WOO-HOO! :eek::cool::D

Oh, you are a Saint!
I'd be out there seasoning it right away.
Hickory is my favorite wood.


----------



## myownidaho (Mar 8, 2018)

Thanks, guys! I’m stoked. This is a significant upgrade. One thing I have noticed in the manual is that it now has a top temp of 375 instead of 325. That opens up more possibilities. I also won’t have nearly as much limitation smoking in cold weather due to construction. Just eliminating the need to cut racks in half makes me happy. :D


----------



## jp61 (Mar 8, 2018)

Nice toy, I mean smoker!
Enjoy!


----------



## smoking4fun (Mar 8, 2018)

I love my Smokin-It 3D - and the BEST part of ownership is the amazing customer service from Steve (the owner).  He has come through for me on several occasions with personal service that I would NEVER get from any other brand.


----------



## myownidaho (Mar 8, 2018)

smoking4fun said:


> I love my Smokin-It 3D - and the BEST part of ownership is the amazing customer service from Steve (the owner).  He has come through for me on several occasions with personal service that I would NEVER get from any other brand.



Your review is one of the reasons I went with this smoker.
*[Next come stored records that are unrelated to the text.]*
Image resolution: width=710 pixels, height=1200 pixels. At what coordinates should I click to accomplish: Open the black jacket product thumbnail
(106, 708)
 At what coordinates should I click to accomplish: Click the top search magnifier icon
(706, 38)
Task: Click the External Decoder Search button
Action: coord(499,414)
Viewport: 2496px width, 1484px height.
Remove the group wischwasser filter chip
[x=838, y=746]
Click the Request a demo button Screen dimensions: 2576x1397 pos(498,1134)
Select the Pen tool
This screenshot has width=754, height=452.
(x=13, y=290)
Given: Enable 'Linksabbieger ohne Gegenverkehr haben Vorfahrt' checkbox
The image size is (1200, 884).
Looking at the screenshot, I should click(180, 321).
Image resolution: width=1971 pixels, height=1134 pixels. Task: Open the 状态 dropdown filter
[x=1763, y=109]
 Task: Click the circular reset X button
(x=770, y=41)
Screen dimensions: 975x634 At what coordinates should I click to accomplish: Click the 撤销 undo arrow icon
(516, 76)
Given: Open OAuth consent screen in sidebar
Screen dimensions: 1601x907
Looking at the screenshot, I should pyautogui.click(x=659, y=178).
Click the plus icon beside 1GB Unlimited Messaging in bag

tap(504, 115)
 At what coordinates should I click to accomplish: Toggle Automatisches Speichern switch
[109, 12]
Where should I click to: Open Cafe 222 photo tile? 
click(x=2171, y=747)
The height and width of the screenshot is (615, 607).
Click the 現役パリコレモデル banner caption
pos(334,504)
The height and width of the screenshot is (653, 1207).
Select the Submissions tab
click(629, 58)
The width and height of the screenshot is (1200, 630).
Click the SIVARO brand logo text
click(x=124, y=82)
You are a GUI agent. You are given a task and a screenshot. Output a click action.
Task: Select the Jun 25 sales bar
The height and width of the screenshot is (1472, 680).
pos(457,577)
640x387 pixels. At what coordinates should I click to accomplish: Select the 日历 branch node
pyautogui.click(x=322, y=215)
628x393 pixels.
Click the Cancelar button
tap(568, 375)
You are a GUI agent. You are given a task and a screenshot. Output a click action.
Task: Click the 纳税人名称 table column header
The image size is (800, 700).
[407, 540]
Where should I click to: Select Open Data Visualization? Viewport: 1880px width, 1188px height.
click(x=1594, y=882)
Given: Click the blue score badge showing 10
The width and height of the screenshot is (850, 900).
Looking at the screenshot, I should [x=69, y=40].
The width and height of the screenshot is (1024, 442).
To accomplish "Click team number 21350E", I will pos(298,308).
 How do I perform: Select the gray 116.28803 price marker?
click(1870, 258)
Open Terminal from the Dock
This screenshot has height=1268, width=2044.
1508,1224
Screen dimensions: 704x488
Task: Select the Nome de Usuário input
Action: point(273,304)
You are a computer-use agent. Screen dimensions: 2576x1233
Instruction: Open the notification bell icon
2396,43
Thanks for the input!


----------



## Dawg Dude (Mar 8, 2018)

smoking4fun said:


> I love my Smokin-It 3D - and the BEST part of ownership is the amazing customer service from Steve (the owner).  He has come through for me on several occasions with personal service that I would NEVER get from any other brand.


Nice to know. Thanks


----------



## chopsaw (Mar 9, 2018)

Nice smoker . If my mes ever quits , that will be my next smoker . Enjoy .


----------



## old sarge (Mar 10, 2018)

Nothing better than an SI if you like electric.


----------



## mneeley490 (Mar 11, 2018)

That is a beauty, for sure!


----------



## kit s (Mar 11, 2018)

That looks just like my Cook shack i bought about 12 plus years ago. Mine doesn't have the temp stuff that you have on top. Just a simple nob to dial up temp wanted inside. To get meat temp etc. I finally drilled a hole through the side to insert probe. Got tired of replacing lead wire to probe that was being continuously sandwiched in between door and frame.
Really the only complaint that I have is that the heat and chip box takes up some room and there is not a good place to place a water reservoir if a person wanted to add humidity.
I would line the bottom of the floor  and the top of the element/chip box with tin foil. Sure makes cleaning easier. Just yank it out throw away and reline. All the grease etc. is pretty much gone. Oh and If yours is like mine, you have a drain hole in bottom of floor pan to drain juices. If so poke a hole through foil over hole if you use foil to cover bottom.
Smoke a ton of stuff in mine. Box seems big until you have larger items to smoke, but oh well instead of two turkeys, do one etc.
It is really efficient to on amount of wood a person uses too. Takes chunks which is great. I cut some of my own wood just for smoking.
Have fun enjoy.


----------



## old sarge (Mar 11, 2018)

Smokin-it  sells a container for liquids that hangs from a rack.  Order one from Smokin-it.  I use a small aluminum foil loaf pan.  Inexpensive.  I just set it on the floor next to the wood box.  Alternately you can set it on the lowest shelf if not using that shelf for meat.


----------



## myownidaho (Mar 11, 2018)

Thanks, guys! The drip pan came with the smoker and I’m lining the bottom of the smoker(poking a hole for the drain) and the top of the smoke box. I will pick up some shallow aluminum pans to put in the drain pan.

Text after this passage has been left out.